▶ [Exercise directions]: What you return should be the lines from the one with "Click the text 'A' tool icon" through the one with "The width and height of the screenshot is (824, 698)." in the data below, reproduced exactly with both ends, and no pictures at all.
======== Material for the task
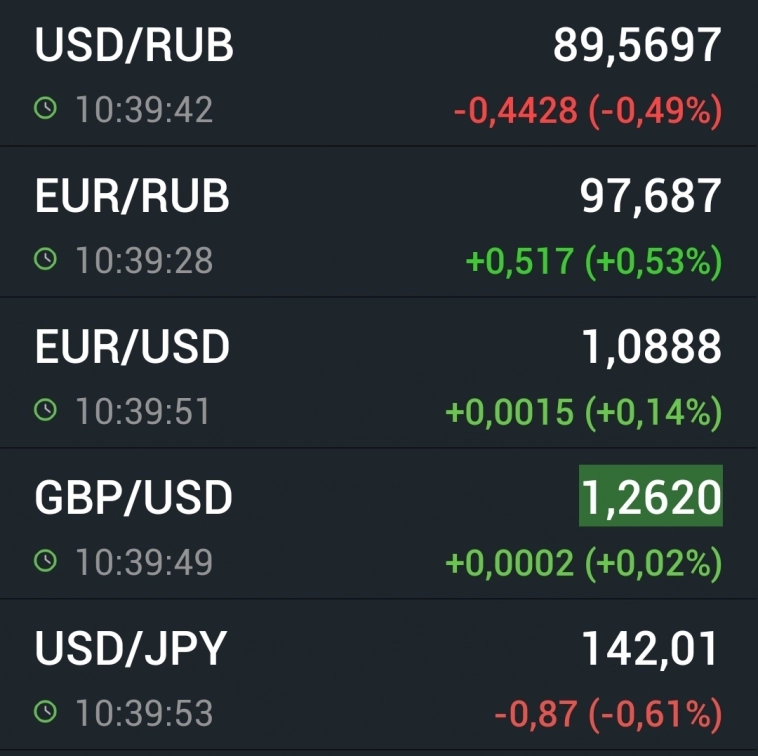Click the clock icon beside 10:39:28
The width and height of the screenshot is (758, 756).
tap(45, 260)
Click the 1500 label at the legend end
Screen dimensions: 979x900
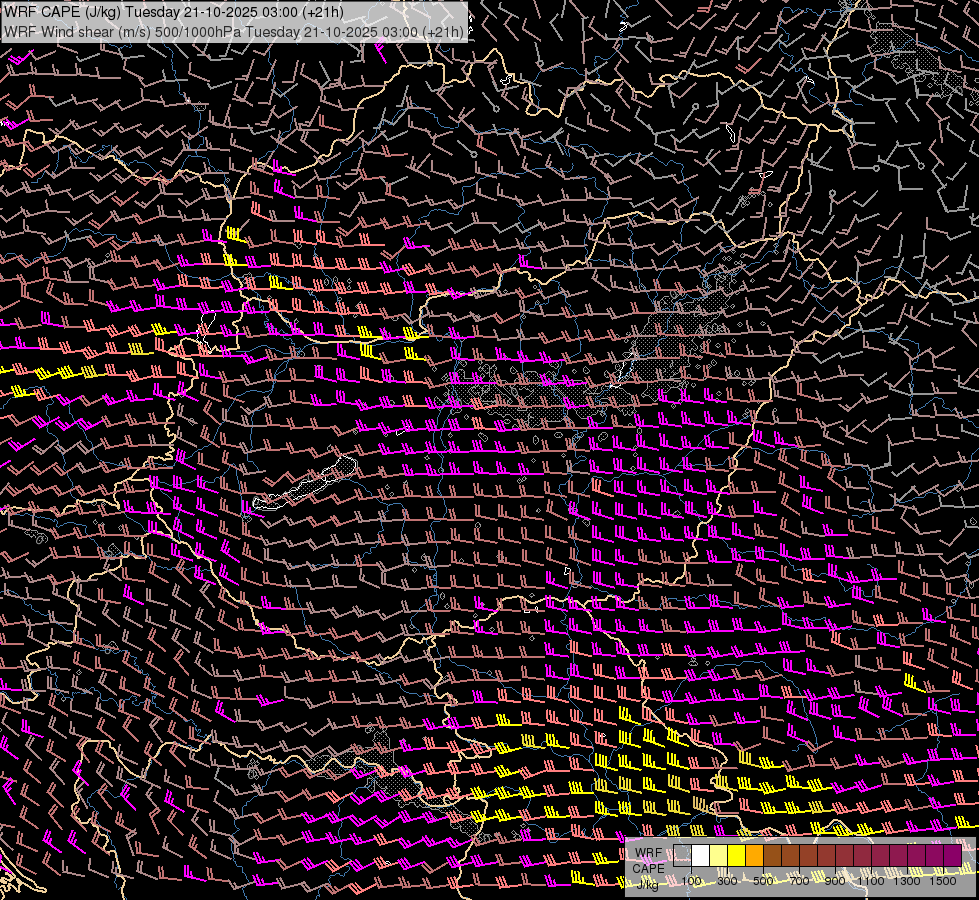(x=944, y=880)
================
======== Material for the task
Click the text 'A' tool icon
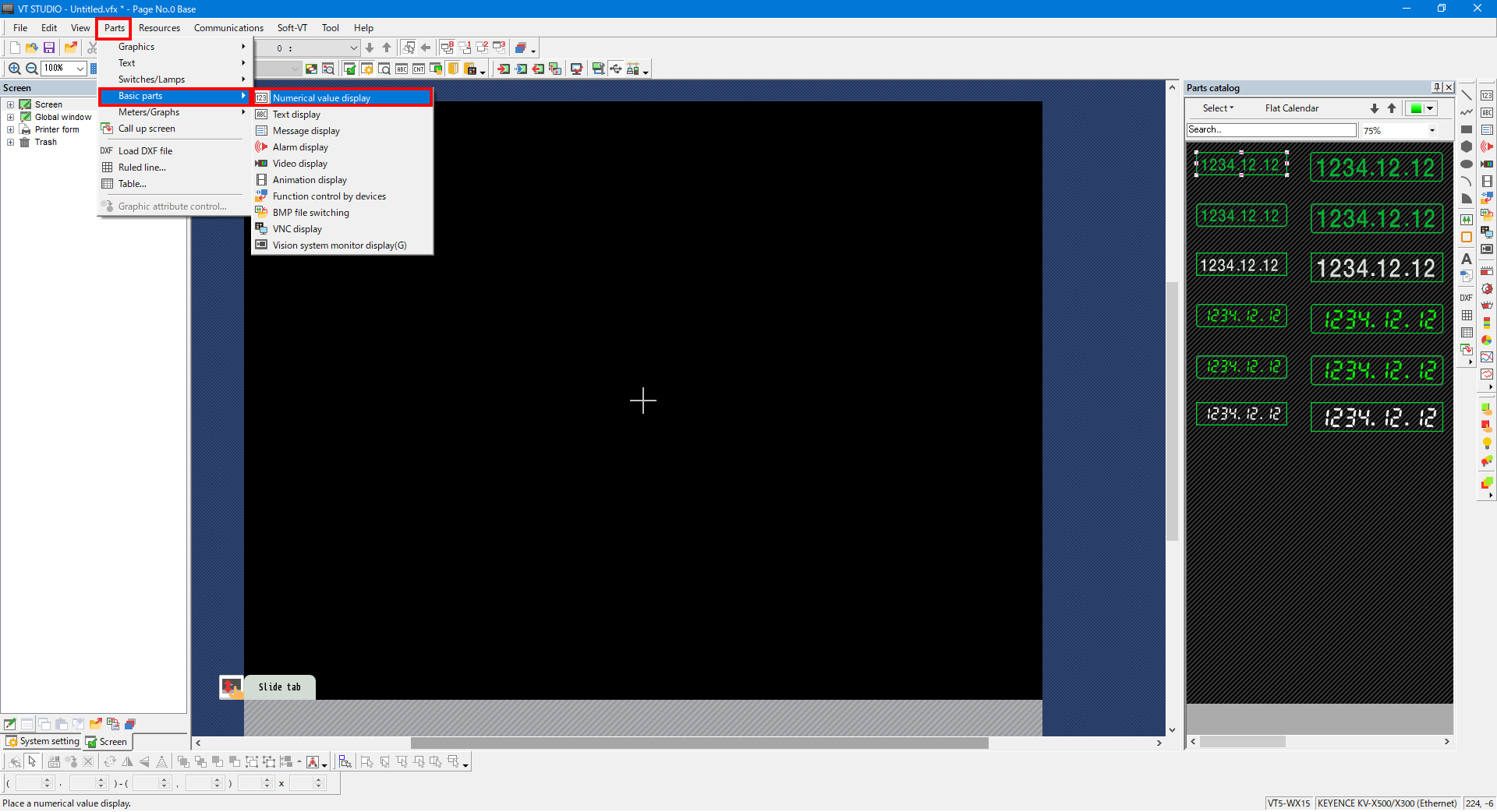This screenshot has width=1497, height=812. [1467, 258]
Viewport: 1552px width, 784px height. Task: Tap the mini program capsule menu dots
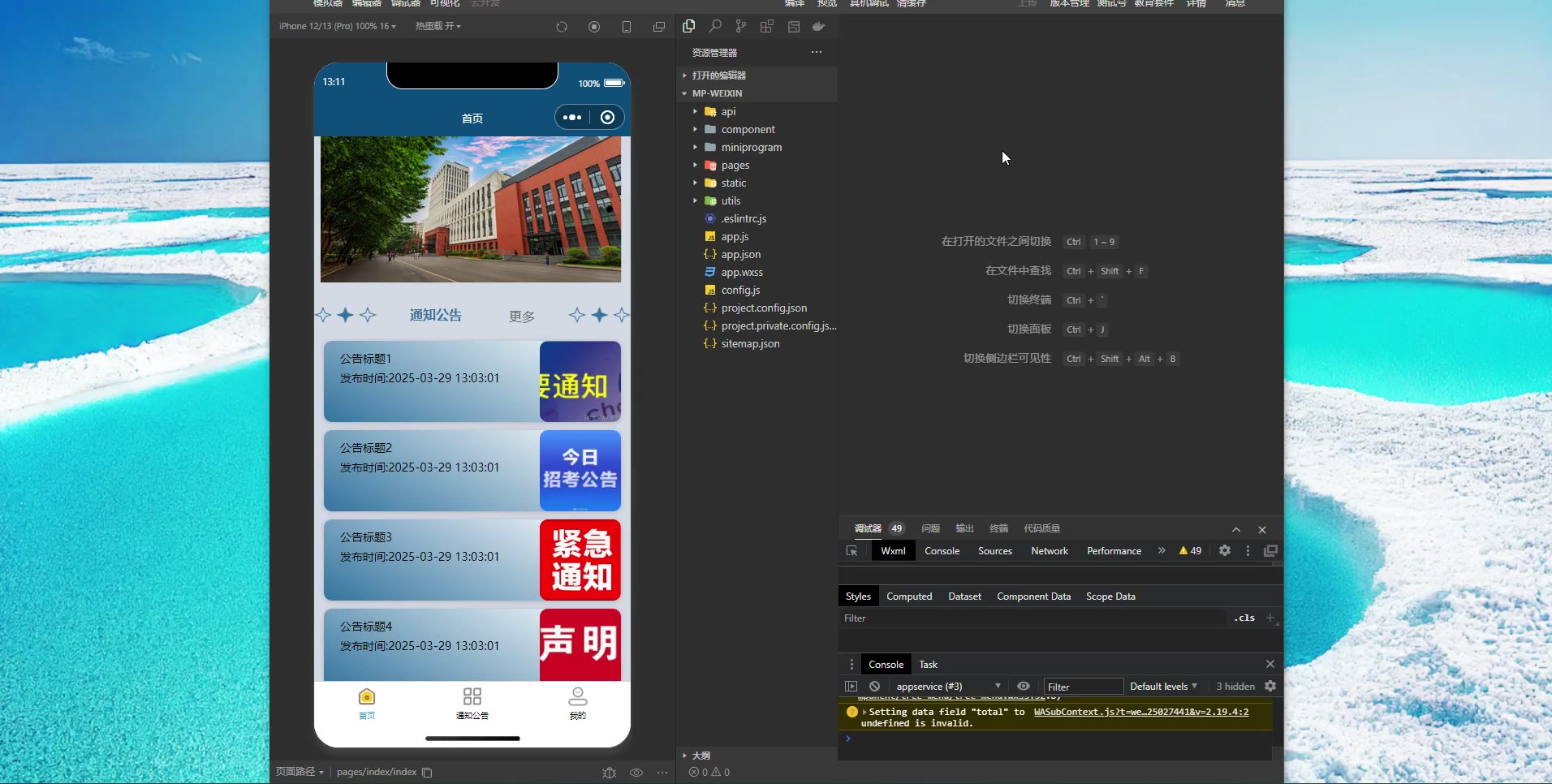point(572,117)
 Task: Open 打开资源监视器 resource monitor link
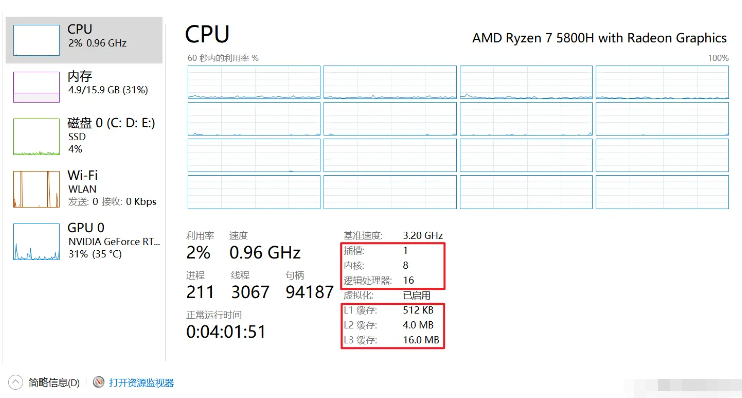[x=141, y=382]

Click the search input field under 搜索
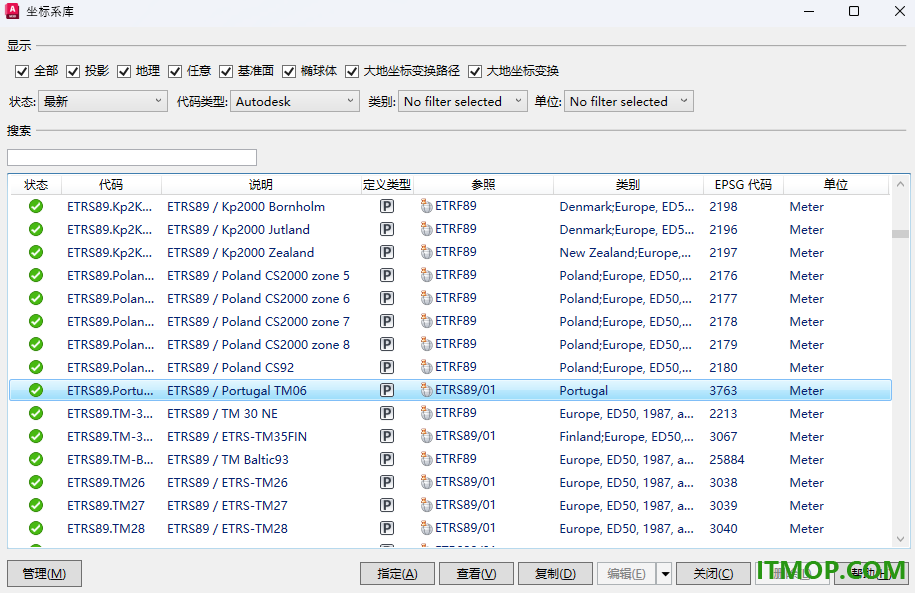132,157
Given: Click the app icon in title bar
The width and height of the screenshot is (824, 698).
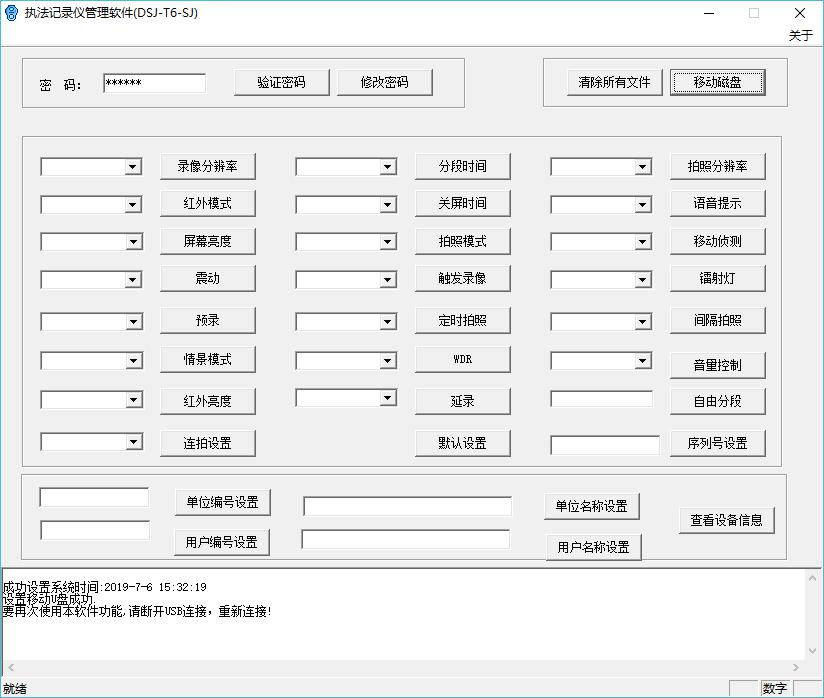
================
======== Material for the task
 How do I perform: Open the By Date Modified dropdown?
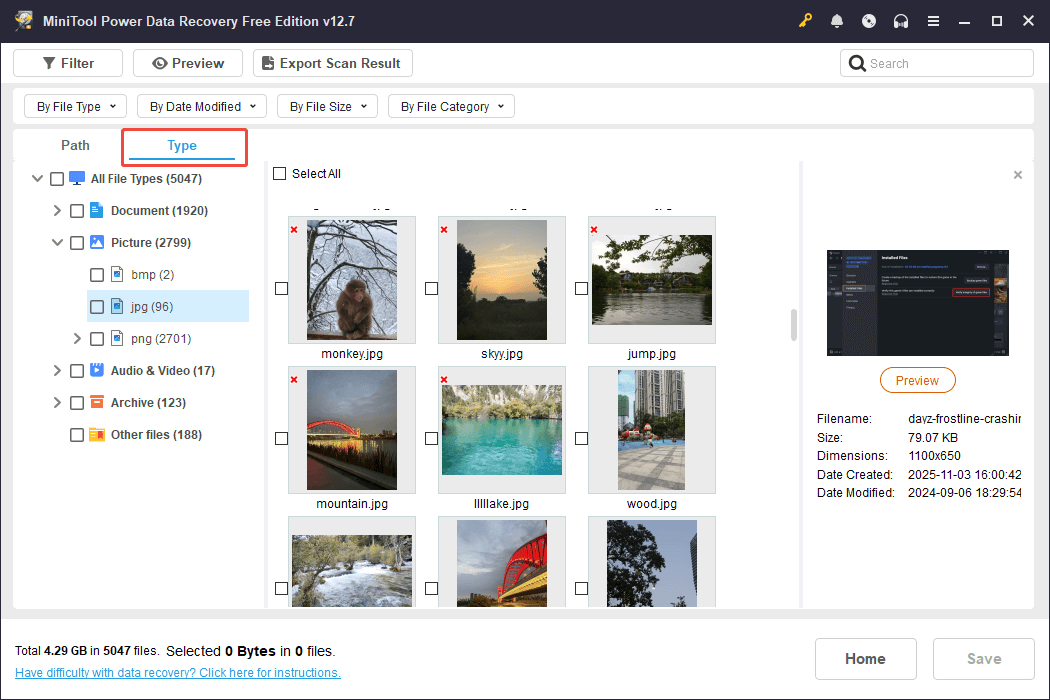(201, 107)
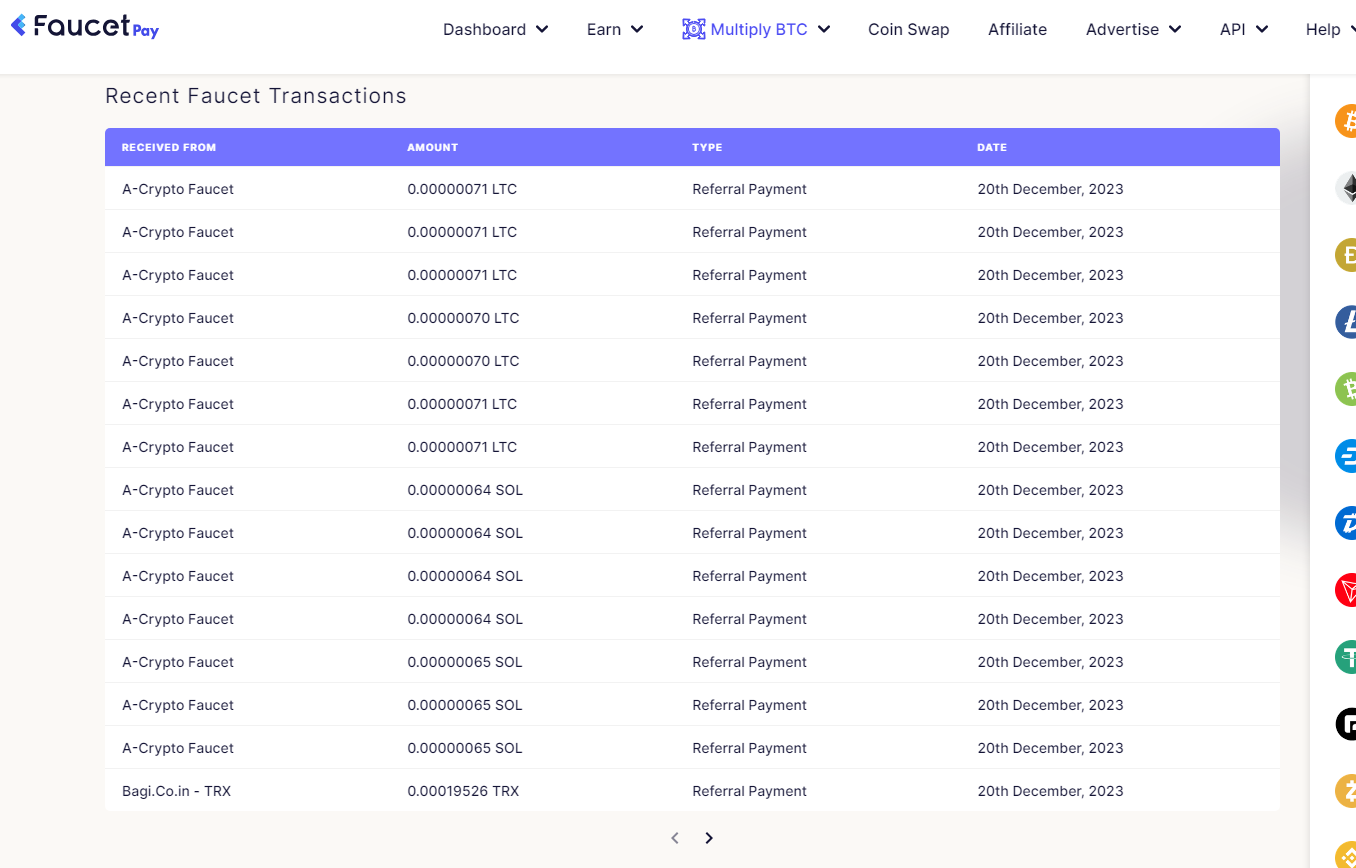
================
▶ [Answer space]:
Click the text 'A' tool icon
This screenshot has width=1497, height=812. [1467, 258]
Viewport: 1552px width, 784px height. Task: Tap the mini program capsule menu dots
point(572,117)
 Task: Open 打开资源监视器 resource monitor link
[x=141, y=382]

Click the search input field under 搜索
132,157
Given: Click the app icon in title bar
The width and height of the screenshot is (824, 698).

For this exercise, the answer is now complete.